-------- Texto para ler --------

Um detective, uma secretária e uma velha sala de cinema
Política, imobiliário e racismo assombram relação dos protagonistas

Para um autor – ou vários, como geralmente acontece na banda desenhada – no âmbito de uma série, uma das coisas mais difíceis é construir um universo que, a um tempo, faça sentido, seja coerente e crie habituação no leitor para que, a cada novo regresso, saiba o que esperar.
Em “Reckless”, série policial e sociológica, ambientada na década de 1980, numa Los Angeles solarenga mas muito negra, criada pelo argumentista Ed Brubaker e o desenhador Sean Phillips, esse universo é até muito curto, cingindo-se a duas personagens, Ethan, um detective privado, e Anna, a sua ajudante e amiga, que usam como localização – e paixão – uma velha sala de cinema onde projectam filmes antigos.
Por isso, quando o terceiro livro, “Destruir todos os monstros”, recém-lançado pela G. Floy, abre com o cinema a ser pasto das chamas e os protagonistas em risco de vida e, de seguida, dando um salto temporal ao passado, Ethan refere que vai contar como o vínculo entre os dois, feito de cumplicidade e gostos comuns, se quebrou, a primeira sensação do leitor é que os autores o convidam a assistir à destruição do seu próprio universo. Sensação que se torna mais próxima e premente, quando o detective aproveita para narrar como se conheceram, numa estratégia de consolidação do universo que aparentemente choca com o rumo inicial de livro.

--------

Copie na íntegra o texto sobre a série de banda desenhada “Reckless”, sem alterar nada. O material apresentado a seguir não tem qualquer relação com o texto.

-------- Dados fornecidos --------

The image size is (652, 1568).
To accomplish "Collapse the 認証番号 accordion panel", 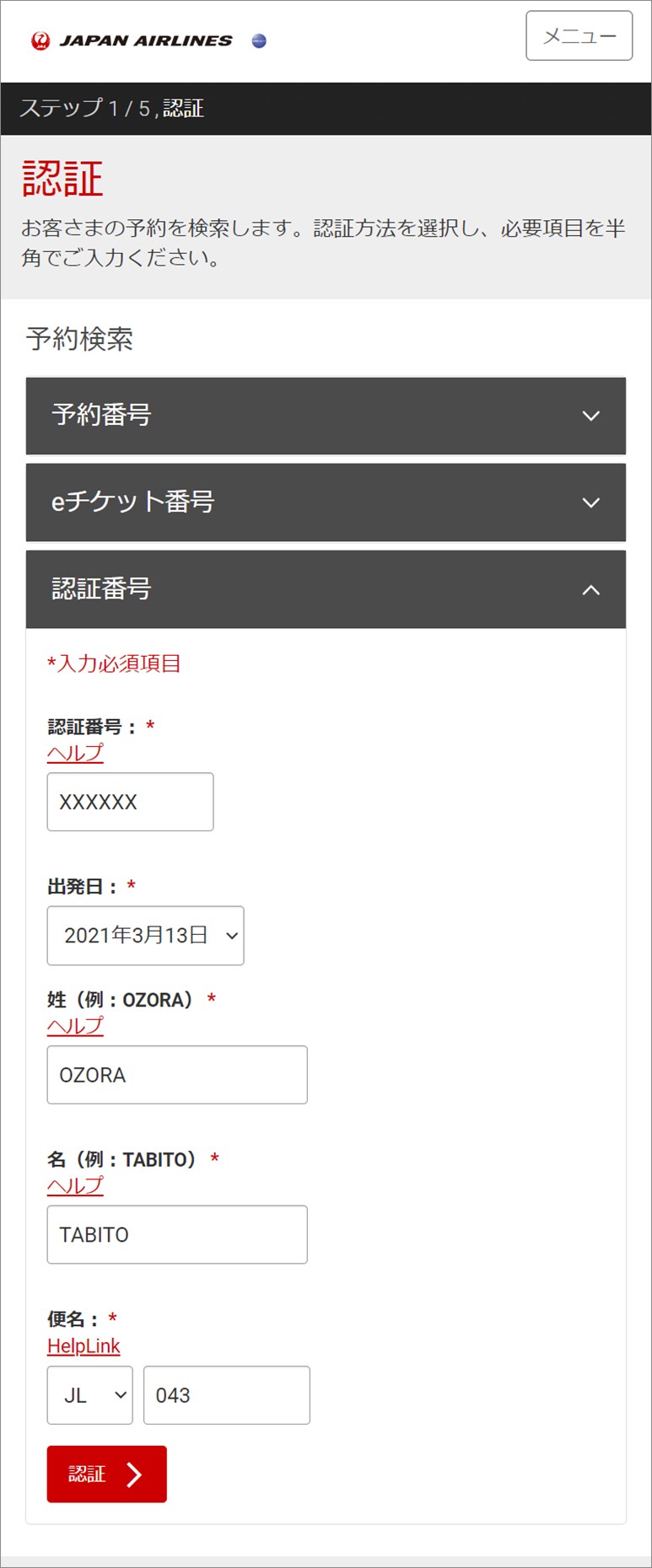I will [x=326, y=589].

--------

» **Resposta**:
Um detective, uma secretária e uma velha sala de cinema
Política, imobiliário e racismo assombram relação dos protagonistas

Para um autor – ou vários, como geralmente acontece na banda desenhada – no âmbito de uma série, uma das coisas mais difíceis é construir um universo que, a um tempo, faça sentido, seja coerente e crie habituação no leitor para que, a cada novo regresso, saiba o que esperar.
Em “Reckless”, série policial e sociológica, ambientada na década de 1980, numa Los Angeles solarenga mas muito negra, criada pelo argumentista Ed Brubaker e o desenhador Sean Phillips, esse universo é até muito curto, cingindo-se a duas personagens, Ethan, um detective privado, e Anna, a sua ajudante e amiga, que usam como localização – e paixão – uma velha sala de cinema onde projectam filmes antigos.
Por isso, quando o terceiro livro, “Destruir todos os monstros”, recém-lançado pela G. Floy, abre com o cinema a ser pasto das chamas e os protagonistas em risco de vida e, de seguida, dando um salto temporal ao passado, Ethan refere que vai contar como o vínculo entre os dois, feito de cumplicidade e gostos comuns, se quebrou, a primeira sensação do leitor é que os autores o convidam a assistir à destruição do seu próprio universo. Sensação que se torna mais próxima e premente, quando o detective aproveita para narrar como se conheceram, numa estratégia de consolidação do universo que aparentemente choca com o rumo inicial de livro.